Но вопреки обуревающей его злости, вмешиваться ни во что граф отнюдь не собирался. И какую бы досаду в сей миг ни испытывал оттого, что предпочла Настасья Павловна ему простого агента магического сыска, чужого Альберту Ковалевскому было не нужно. Ибо когда видел он, с каким неприкрытым обожанием смотрела Настасья на своего теперь уже законного супруга — понимал, что никогда бы не добился от этой женщины того, чего ему желалось, а значит, и не нуждался он в ней с сего момента вовсе.

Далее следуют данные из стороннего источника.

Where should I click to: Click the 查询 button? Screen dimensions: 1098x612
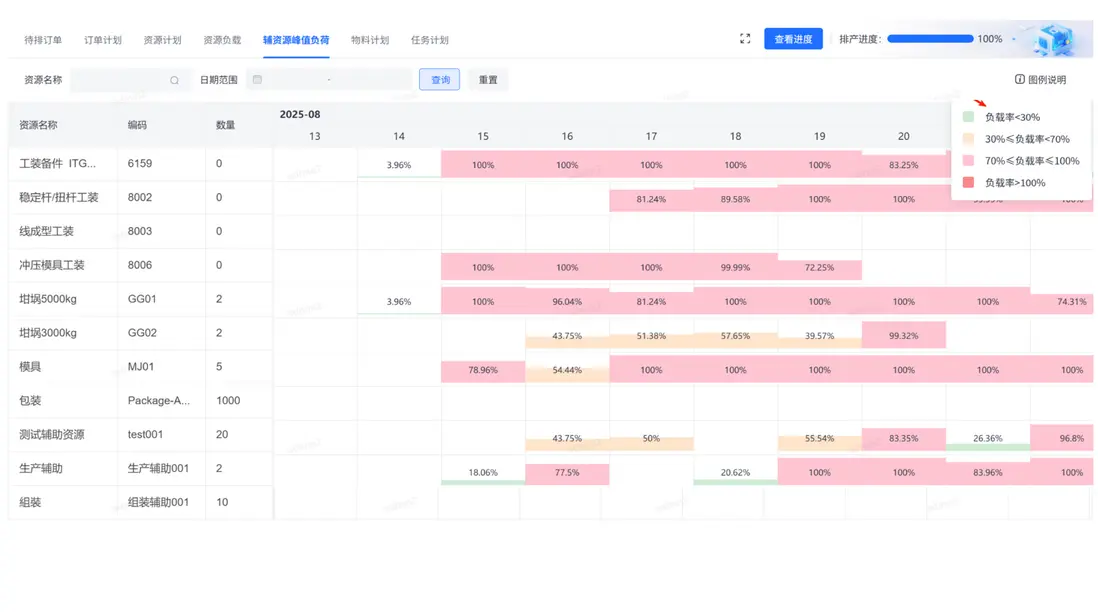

И все же чужое счастье, что предстало сейчас глазам его, подействовало на графа отравляюще. И свежий воздух, в коем смешались запахи цветущих акаций и буйной летней зелени, не сумел ни очистить головы его, ни смыть с кончика языка горький привкус, что появился там невесть откуда и ни в какую не желал исчезать. Сделав несколько коротких вдохов, Альберт понял, что сегодняшний вечер проведет он в самом злачном месте Шулербурга, ибо лишь оно одно зловонием своим сможет вытравить из души его непрошеное разочарование. Расправив плечи, словно стряхивал этим жестом с себя недостойные мысли, строгим военным шагом Ковалевский направился прочь от церкви, не оборачиваясь и от того не зная, что смотрит ему вслед с плотоядным интересом механическое пианино, покрытое сплошь и рядом металлическими заплатами. Но, на счастье графа, Моцарт в сей момент пребывал в самом добром расположении духа, потому что как нельзя лучше выполнил наказ своего создателя позаботиться о Настасье Павловне, теперь уже носящей фамилию Шульц. А именно — успешно выдал ее замуж. Во всяком случае, так это выглядело в механическом его сознании, в коем четко отложилось самое главное: Настасья Павловна была счастлива, а стало быть, счастлив был и Моцарт. И металлические клавиши его от этого довольно шевелились, наигрывая одному лишь ему ведомую мелодию.